Op het moment dat [betrokkene] vervolgens zijn snelheid vermindert tot ongeveer 60 kilometer per uur gaat verdachte geruime tijd (ongeveer 20 seconden) over de doorgetrokken streep op de weghelft voor tegenliggers naast [betrokkene] rijden. Gelet ook op de onherkenbaarheid van verdachte als agent merkt de kantonrechter dit ook aan als erg beangstigend en intimiderend gedrag jegens [betrokkene] .
Vervolgens gaat verdachte weer achter [betrokkene] rijden en geeft dan met zijn knipperlicht bij een uitvoegstrook richting aan en knippert met zijn groot licht. Als [betrokkene] dan rechtdoor rijdt slaat verdachte toch niet af maar vervolgt verdachte zijn weg weer achter [betrokkene] aan. Afgezien van het gebruik van het groot licht acht de kantonrechter deze actie geen overtreding van artikel 5 WVW. Het heeft echter wel bijgedragen aan de angst die bij [betrokkene] is ontstaan.
Als [betrokkene] daarna zijn snelheid sterk vermeerdert om, naar zijn zeggen, voor verdachte op de vlucht te gaan, gaat verdachte daar vervolgens met volle snelheid achteraan waarbij hij op de helft van het tegemoetkomend verkeer met een snelheid van ongeveer 140 km per uur bijna een tegenligger raakt.
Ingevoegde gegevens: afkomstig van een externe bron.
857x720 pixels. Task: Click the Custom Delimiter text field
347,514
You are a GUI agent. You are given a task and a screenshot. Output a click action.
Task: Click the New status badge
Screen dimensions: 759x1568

Pas daarna vermindert verdachte zijn snelheid. Een kort moment hierna botst [betrokkene] op een andere auto en slaat zelf over de kop. Verdachte is hier langsgereden maar is doorgereden omdat hij zegt niets gezien te hebben. De kantonrechter acht dat volstrekt ongeloofwaardig. Uit het voorgaande blijkt immers dat verdachte zeer gespitst was op zijn voorligger. Daarnaast verklaren verbalisanten die bij het ongeval assistentie hebben verleend dat de weg bezaaid lag met brokstukken en uit het dossier blijkt voorts dat links naast de weg een zwaar beschadigde auto stond en rechts naast de weg de auto van [betrokkene] op zijn kop lag en van beide beschadigde auto’s de lichten nog aanstonden.
Voor wat betreft de ongeloofwaardigheid van de verklaring van verdachte neemt de kantonrechter mede in aanmerking dat verdachte aanvankelijk bij de politie op punten wezenlijk anders heeft verklaard dan op de beelden te zien is.
Op grond van bovenstaande kan worden vastgesteld dat verdachte gedurende zes minuten in het donker en zonder enige noodzaak of rechtvaardiging:
  • Te weinig afstand van zijn voorligger heeft gehouden;
  • Zijn groot licht vele malen op zijn voorganger heeft aangestraald;
  • Meerder malen en langere tijd op de weghelft voor tegenliggers heeft gereden;
  • De maximum snelheid met ongeveer 50-60 kilometer per uur heeft overschreden;
Al deze gedragingen vormen zowel op zichzelf, maar zeker in combinatie met elkaar, een ernstige overtreding van artikel 5 Wegenverkeerswet.
Verdachte heeft zich daarmee zodanig agressief in het verkeer gedragen dat daardoor op zeker twee momenten de verkeersveiligheid ernstig in gevaar is gebracht. De rechtbank acht voorts strafverzwarend dat er bij verdachte ook na twee jaar nog maar beperkt sprake is van inzicht in de laakbaarheid van zijn handelen. Verdachte weet nog steeds niet wat bumperkleven is of blijft daar van weg om zijn verantwoordelijkheid daarvoor niet onder ogen te hoeven zien. Daarnaast probeert verdachte zijn rijgedrag uit hoofde van zijn functie als agent te rechtvaardigen, terwijl zeker aanvankelijk evident sprake is van zeer agressief rijgedrag jegens [betrokkene] . Verdachte acht zich nog steeds niet verantwoordelijk voor het ongeval terwijl duidelijk is dat zonder het gedrag van verdachte het ongeval niet had plaatsgevonden ook al is dat primair te wijten aan [betrokkene] .
Verdachte heeft geen blijk gegeven van voldoende inzicht in verantwoord verkeersgedrag en ook geen inzicht getoond in hoe hij particuliere ergernis moet scheiden van de bevoegdheden die hij heeft als opsporingsambtenaar. Deze omstandigheden en de meerdere ernstige overtredingen jegens [betrokkene] vormen de reden dat er niet kan worden volstaan met de straf die door de officier is geëist. De kantonrechter hoopt dat met de hierna op te leggen straf met name voortschrijdend (zelf)inzicht bij verdachte wordt bewerkstelligd.
De kantonrechter heeft bij het bepalen van de strafmaat tevens rekening gehouden met de overschrijding van de redelijke termijn en de omstandigheid dat verdachte voor zijn werk zijn rijbevoegdheid niet kan missen.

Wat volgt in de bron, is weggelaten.